Joseph Majcher

Personal information
- Date of birth: 17 March 1960 (age 66)
- Place of birth: Rzeszów, Poland
- Position: Midfielder

Senior career*
- Years: Team / Apps / (Gls)
- 1989–1990: Toronto Blizzard / 41 / (12)
- 1990–1992: North York Rockets / 54 / (7)
- 1993–1994: Toronto Rockets

International career
- 1991–1992: Canada / 3 / (0)

Managerial career
- 2006: Wisla United

= Joseph Majcher =

Polish-born Canadian soccer player

Joseph Majcher (born March 17, 1960) is a Polish-born Canadian former soccer player who played at both professional and international levels as a midfielder.

==Club career==
Majcher played in the Canadian Soccer League with the Toronto Blizzard and the North York Rockets. In 1993, he played in the Canadian National Soccer League with Toronto Rockets.
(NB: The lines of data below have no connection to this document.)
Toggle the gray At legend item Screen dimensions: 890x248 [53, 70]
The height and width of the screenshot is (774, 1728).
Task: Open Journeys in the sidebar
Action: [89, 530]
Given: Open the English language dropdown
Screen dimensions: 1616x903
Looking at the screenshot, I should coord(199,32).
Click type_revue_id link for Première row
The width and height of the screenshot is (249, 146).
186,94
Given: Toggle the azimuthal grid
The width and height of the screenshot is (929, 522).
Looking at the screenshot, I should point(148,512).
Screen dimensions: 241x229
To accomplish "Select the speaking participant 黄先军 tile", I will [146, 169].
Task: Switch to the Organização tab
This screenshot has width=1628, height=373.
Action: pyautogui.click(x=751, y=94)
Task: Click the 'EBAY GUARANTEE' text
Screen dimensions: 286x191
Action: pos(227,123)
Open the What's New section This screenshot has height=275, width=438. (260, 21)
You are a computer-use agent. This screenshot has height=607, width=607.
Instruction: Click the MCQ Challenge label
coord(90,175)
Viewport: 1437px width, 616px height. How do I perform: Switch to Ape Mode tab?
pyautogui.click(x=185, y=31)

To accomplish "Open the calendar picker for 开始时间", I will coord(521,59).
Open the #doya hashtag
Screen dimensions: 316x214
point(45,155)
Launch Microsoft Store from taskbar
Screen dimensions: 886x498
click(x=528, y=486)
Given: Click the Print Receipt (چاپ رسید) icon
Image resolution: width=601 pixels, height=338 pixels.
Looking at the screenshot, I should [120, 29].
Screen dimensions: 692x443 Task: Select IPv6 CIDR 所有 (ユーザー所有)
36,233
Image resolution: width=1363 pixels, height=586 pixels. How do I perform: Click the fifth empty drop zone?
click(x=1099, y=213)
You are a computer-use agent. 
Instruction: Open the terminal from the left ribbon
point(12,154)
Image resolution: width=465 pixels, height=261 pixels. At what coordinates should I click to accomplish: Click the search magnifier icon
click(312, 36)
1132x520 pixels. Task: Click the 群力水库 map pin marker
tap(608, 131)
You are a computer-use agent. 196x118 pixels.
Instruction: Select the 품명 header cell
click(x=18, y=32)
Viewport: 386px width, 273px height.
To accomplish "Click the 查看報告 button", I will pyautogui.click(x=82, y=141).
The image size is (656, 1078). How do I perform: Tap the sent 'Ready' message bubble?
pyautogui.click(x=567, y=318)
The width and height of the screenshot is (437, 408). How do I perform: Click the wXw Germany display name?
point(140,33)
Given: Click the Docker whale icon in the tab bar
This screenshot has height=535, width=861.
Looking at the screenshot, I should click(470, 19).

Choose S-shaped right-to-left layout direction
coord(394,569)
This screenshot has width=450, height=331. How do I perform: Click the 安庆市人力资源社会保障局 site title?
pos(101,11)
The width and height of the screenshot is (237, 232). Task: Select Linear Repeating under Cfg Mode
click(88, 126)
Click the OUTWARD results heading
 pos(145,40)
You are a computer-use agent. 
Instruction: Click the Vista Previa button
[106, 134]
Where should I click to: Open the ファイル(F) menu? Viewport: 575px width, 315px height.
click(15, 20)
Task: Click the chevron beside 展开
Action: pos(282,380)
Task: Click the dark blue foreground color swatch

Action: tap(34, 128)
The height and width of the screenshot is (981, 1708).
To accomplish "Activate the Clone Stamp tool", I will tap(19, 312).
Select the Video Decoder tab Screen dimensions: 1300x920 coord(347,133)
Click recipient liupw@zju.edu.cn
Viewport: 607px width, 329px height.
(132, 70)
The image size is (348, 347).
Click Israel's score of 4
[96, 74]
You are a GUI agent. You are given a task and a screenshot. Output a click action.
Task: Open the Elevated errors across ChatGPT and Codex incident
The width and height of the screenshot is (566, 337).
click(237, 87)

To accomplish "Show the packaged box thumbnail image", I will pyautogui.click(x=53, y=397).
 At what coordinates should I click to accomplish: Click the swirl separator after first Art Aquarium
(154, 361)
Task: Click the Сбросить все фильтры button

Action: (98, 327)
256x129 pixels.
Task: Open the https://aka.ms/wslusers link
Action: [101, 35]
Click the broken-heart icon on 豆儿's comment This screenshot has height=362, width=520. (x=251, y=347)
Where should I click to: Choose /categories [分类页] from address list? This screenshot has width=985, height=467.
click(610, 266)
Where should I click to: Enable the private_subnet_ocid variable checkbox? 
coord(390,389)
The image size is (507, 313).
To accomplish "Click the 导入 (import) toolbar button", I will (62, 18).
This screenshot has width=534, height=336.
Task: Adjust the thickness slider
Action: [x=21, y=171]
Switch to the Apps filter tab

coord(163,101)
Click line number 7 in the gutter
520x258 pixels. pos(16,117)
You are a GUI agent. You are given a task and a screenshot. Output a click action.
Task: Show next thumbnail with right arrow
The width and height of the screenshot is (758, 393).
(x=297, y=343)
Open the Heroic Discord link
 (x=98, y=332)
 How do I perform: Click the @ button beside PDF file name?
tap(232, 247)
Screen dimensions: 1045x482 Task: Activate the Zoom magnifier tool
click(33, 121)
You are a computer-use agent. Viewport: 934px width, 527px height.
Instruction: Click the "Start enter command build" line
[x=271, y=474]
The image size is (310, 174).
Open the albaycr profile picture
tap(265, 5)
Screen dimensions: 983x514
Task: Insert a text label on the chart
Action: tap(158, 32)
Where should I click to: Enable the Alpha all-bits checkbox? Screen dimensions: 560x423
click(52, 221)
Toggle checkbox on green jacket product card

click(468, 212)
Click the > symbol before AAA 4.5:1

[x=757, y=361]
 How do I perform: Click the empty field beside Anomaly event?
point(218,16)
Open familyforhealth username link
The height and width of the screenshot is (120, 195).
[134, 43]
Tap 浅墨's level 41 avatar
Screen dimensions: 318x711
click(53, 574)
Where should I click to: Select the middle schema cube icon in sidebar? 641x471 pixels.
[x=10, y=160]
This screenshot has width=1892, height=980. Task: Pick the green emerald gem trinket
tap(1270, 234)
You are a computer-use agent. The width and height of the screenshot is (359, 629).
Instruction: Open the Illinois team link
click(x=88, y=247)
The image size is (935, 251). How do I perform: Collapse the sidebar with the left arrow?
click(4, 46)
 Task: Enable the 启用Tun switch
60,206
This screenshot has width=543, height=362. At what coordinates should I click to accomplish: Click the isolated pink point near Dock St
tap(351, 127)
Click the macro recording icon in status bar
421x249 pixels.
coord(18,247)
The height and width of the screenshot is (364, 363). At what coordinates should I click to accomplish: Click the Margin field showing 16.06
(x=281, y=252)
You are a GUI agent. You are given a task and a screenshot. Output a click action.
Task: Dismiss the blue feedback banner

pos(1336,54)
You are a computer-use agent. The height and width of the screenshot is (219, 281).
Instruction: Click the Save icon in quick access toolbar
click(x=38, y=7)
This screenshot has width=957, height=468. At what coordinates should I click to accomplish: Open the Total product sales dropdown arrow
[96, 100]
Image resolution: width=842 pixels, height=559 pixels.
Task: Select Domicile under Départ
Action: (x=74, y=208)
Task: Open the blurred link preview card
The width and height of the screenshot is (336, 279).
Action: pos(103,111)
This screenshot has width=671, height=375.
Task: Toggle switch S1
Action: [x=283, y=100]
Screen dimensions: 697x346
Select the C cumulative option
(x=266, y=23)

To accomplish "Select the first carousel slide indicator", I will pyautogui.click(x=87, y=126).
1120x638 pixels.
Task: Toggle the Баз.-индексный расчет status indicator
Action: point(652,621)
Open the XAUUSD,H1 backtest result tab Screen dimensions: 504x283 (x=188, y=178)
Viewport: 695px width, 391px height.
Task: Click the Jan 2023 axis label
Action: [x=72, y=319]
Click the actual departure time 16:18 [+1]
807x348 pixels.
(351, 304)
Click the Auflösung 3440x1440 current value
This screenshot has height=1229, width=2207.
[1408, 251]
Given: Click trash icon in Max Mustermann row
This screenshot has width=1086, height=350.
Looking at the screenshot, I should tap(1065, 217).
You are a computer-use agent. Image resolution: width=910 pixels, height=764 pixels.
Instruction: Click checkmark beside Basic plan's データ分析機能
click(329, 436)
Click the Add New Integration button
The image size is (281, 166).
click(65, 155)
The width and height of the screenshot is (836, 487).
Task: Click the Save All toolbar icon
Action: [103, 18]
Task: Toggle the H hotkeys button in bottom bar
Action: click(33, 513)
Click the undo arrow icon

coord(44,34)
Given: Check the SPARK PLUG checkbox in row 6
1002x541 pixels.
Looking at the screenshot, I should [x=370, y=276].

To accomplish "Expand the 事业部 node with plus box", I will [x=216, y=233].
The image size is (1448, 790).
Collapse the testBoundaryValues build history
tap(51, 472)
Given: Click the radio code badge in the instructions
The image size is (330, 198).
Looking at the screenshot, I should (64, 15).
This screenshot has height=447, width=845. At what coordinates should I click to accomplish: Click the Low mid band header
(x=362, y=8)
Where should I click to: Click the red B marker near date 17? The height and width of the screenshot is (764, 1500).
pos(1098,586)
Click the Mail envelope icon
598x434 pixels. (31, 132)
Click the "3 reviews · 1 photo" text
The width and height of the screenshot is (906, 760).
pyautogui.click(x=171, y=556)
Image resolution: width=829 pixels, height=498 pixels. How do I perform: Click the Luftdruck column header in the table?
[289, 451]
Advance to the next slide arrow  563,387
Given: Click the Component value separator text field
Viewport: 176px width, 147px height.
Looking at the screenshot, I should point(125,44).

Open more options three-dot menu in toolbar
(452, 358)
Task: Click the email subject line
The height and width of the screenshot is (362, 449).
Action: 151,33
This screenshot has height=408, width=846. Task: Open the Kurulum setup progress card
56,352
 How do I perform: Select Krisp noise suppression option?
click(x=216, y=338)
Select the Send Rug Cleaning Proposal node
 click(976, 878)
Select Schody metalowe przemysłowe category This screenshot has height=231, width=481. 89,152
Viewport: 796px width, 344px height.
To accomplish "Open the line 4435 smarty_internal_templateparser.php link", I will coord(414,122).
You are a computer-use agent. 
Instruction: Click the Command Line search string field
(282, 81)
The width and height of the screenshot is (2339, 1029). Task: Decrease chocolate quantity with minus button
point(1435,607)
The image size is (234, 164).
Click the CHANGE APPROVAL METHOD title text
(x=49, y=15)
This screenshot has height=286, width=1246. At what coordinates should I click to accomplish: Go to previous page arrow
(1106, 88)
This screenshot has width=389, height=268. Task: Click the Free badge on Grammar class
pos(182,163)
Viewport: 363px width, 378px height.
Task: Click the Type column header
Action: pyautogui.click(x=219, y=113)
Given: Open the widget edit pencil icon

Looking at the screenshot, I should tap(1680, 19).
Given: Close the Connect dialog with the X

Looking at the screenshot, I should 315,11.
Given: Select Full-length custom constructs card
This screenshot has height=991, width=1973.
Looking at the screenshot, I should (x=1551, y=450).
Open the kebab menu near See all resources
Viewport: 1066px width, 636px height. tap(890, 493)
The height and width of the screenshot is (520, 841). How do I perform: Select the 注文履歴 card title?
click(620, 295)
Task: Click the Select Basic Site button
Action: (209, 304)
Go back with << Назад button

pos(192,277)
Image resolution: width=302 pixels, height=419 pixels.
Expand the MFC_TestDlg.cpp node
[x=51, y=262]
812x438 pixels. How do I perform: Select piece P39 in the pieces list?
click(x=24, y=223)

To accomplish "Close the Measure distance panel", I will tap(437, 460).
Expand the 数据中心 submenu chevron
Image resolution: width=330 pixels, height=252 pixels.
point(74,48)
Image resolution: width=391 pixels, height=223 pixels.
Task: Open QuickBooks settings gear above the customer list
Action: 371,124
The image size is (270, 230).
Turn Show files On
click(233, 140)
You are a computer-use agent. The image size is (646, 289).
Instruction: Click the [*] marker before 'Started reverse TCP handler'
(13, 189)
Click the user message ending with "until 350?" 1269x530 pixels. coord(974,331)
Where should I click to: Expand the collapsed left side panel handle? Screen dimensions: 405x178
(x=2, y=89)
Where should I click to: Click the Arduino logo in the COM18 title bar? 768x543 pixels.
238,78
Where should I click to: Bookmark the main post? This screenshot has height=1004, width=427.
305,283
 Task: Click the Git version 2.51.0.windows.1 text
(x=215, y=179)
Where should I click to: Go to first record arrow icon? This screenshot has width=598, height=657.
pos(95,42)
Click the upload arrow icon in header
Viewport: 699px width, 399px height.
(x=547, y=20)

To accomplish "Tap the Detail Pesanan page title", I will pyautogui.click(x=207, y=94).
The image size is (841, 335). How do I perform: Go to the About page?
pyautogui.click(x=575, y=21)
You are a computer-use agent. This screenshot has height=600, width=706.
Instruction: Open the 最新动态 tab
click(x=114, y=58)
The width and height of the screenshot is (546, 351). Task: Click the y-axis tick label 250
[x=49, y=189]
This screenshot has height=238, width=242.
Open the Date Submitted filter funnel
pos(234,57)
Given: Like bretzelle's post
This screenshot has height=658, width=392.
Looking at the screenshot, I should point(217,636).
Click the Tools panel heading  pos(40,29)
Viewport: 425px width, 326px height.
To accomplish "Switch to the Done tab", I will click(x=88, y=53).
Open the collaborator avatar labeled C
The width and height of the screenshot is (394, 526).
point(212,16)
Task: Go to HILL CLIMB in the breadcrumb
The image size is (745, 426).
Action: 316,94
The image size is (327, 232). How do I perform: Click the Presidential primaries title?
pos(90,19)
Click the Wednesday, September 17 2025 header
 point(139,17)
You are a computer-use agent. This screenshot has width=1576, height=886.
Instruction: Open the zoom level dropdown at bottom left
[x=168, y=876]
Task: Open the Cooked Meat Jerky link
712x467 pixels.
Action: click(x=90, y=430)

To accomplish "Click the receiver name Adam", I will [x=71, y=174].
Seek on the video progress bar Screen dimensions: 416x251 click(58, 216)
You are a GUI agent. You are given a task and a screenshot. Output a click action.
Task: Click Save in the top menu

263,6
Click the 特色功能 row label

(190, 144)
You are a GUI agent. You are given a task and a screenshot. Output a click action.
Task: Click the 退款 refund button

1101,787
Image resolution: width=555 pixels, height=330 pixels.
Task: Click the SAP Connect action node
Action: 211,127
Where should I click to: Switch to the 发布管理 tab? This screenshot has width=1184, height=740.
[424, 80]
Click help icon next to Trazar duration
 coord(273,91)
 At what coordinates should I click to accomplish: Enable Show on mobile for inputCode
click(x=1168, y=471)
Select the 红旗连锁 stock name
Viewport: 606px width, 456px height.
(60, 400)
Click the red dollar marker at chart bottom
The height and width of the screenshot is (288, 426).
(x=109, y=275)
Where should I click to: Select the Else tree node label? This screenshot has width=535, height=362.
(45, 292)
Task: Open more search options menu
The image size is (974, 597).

In 1994, he played with the Toronto Rockets in the American Professional Soccer League.

==International career==
Majcher, who moved to Canada in 1985, earned three caps for Canada between 1991 and 1992, including one appearance at the 1991 CONCACAF Gold Cup.

== Managerial career ==
Majcher was the head coach for Wisla United in the Ontario Soccer League, where he was named the Head Coach of the Year in 2006 in the OSL Provincial division.